▶ [Task goal] This task calls for the complete listing below, reproduced exactly.

^^^^

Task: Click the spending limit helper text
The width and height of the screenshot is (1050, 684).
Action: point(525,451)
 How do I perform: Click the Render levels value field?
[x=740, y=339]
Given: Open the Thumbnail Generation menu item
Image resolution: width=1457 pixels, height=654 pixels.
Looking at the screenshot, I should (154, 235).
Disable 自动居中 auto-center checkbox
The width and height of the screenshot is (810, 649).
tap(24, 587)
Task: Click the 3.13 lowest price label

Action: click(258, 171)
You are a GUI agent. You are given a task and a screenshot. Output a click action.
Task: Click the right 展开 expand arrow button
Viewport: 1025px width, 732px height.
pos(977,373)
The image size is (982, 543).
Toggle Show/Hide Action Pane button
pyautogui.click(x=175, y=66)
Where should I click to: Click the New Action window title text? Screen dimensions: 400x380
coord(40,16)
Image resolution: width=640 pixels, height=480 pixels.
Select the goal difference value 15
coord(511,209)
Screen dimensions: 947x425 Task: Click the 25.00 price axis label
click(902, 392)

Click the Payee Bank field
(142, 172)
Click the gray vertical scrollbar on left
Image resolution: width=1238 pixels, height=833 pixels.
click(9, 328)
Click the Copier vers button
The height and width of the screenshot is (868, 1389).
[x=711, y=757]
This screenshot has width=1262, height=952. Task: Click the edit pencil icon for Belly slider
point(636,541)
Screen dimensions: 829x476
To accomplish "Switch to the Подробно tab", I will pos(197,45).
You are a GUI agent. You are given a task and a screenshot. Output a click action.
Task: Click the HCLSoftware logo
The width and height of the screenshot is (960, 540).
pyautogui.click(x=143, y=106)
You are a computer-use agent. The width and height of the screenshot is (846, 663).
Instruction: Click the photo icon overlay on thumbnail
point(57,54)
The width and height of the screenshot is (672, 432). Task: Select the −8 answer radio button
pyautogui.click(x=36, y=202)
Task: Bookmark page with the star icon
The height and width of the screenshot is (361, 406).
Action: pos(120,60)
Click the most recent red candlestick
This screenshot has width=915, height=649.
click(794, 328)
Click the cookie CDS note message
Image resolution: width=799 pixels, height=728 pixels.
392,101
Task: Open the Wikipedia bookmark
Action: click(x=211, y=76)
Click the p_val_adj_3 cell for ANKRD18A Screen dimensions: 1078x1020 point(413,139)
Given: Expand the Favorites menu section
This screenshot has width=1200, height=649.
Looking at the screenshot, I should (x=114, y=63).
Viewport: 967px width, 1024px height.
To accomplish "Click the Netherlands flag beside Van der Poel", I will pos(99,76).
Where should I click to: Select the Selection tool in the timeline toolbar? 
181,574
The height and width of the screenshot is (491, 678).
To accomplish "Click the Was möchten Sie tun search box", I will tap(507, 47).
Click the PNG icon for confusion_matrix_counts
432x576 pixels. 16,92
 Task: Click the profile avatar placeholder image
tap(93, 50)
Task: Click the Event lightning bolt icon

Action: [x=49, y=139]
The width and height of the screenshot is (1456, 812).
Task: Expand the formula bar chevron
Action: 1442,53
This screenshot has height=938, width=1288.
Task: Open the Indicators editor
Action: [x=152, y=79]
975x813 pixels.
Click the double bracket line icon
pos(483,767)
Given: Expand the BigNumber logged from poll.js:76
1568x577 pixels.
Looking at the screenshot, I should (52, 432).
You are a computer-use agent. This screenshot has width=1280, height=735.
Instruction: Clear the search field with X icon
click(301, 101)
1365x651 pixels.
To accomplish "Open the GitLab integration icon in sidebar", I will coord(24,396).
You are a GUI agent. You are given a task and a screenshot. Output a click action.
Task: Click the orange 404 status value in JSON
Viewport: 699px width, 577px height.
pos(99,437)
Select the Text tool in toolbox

^^^^

▶ [Response to the exercise]
Task: Click the spending limit helper text
The width and height of the screenshot is (1050, 684).
Action: point(525,451)
 How do I perform: Click the Render levels value field?
[x=740, y=339]
Given: Open the Thumbnail Generation menu item
Image resolution: width=1457 pixels, height=654 pixels.
Looking at the screenshot, I should (154, 235).
Disable 自动居中 auto-center checkbox
The width and height of the screenshot is (810, 649).
tap(24, 587)
Task: Click the 3.13 lowest price label

Action: click(258, 171)
You are a GUI agent. You are given a task and a screenshot. Output a click action.
Task: Click the right 展开 expand arrow button
Viewport: 1025px width, 732px height.
pos(977,373)
The image size is (982, 543).
Toggle Show/Hide Action Pane button
pyautogui.click(x=175, y=66)
Where should I click to: Click the New Action window title text? Screen dimensions: 400x380
coord(40,16)
Image resolution: width=640 pixels, height=480 pixels.
Select the goal difference value 15
coord(511,209)
Screen dimensions: 947x425 Task: Click the 25.00 price axis label
click(902, 392)

Click the Payee Bank field
(142, 172)
Click the gray vertical scrollbar on left
Image resolution: width=1238 pixels, height=833 pixels.
click(9, 328)
Click the Copier vers button
The height and width of the screenshot is (868, 1389).
[x=711, y=757]
This screenshot has width=1262, height=952. Task: Click the edit pencil icon for Belly slider
point(636,541)
Screen dimensions: 829x476
To accomplish "Switch to the Подробно tab", I will pos(197,45).
You are a GUI agent. You are given a task and a screenshot. Output a click action.
Task: Click the HCLSoftware logo
The width and height of the screenshot is (960, 540).
pyautogui.click(x=143, y=106)
You are a computer-use agent. The width and height of the screenshot is (846, 663).
Instruction: Click the photo icon overlay on thumbnail
point(57,54)
The width and height of the screenshot is (672, 432). Task: Select the −8 answer radio button
pyautogui.click(x=36, y=202)
Task: Bookmark page with the star icon
The height and width of the screenshot is (361, 406).
Action: pos(120,60)
Click the most recent red candlestick
This screenshot has width=915, height=649.
click(794, 328)
Click the cookie CDS note message
Image resolution: width=799 pixels, height=728 pixels.
392,101
Task: Open the Wikipedia bookmark
Action: click(x=211, y=76)
Click the p_val_adj_3 cell for ANKRD18A Screen dimensions: 1078x1020 point(413,139)
Given: Expand the Favorites menu section
This screenshot has width=1200, height=649.
Looking at the screenshot, I should (x=114, y=63).
Viewport: 967px width, 1024px height.
To accomplish "Click the Netherlands flag beside Van der Poel", I will pos(99,76).
Where should I click to: Select the Selection tool in the timeline toolbar? 
181,574
The height and width of the screenshot is (491, 678).
To accomplish "Click the Was möchten Sie tun search box", I will tap(507, 47).
Click the PNG icon for confusion_matrix_counts
432x576 pixels. 16,92
 Task: Click the profile avatar placeholder image
tap(93, 50)
Task: Click the Event lightning bolt icon

Action: [x=49, y=139]
The width and height of the screenshot is (1456, 812).
Task: Expand the formula bar chevron
Action: 1442,53
This screenshot has height=938, width=1288.
Task: Open the Indicators editor
Action: [x=152, y=79]
975x813 pixels.
Click the double bracket line icon
pos(483,767)
Given: Expand the BigNumber logged from poll.js:76
1568x577 pixels.
Looking at the screenshot, I should (52, 432).
You are a computer-use agent. This screenshot has width=1280, height=735.
Instruction: Clear the search field with X icon
click(301, 101)
1365x651 pixels.
To accomplish "Open the GitLab integration icon in sidebar", I will coord(24,396).
You are a GUI agent. You are given a task and a screenshot. Output a click action.
Task: Click the orange 404 status value in JSON
Viewport: 699px width, 577px height.
pos(99,437)
Select the Text tool in toolbox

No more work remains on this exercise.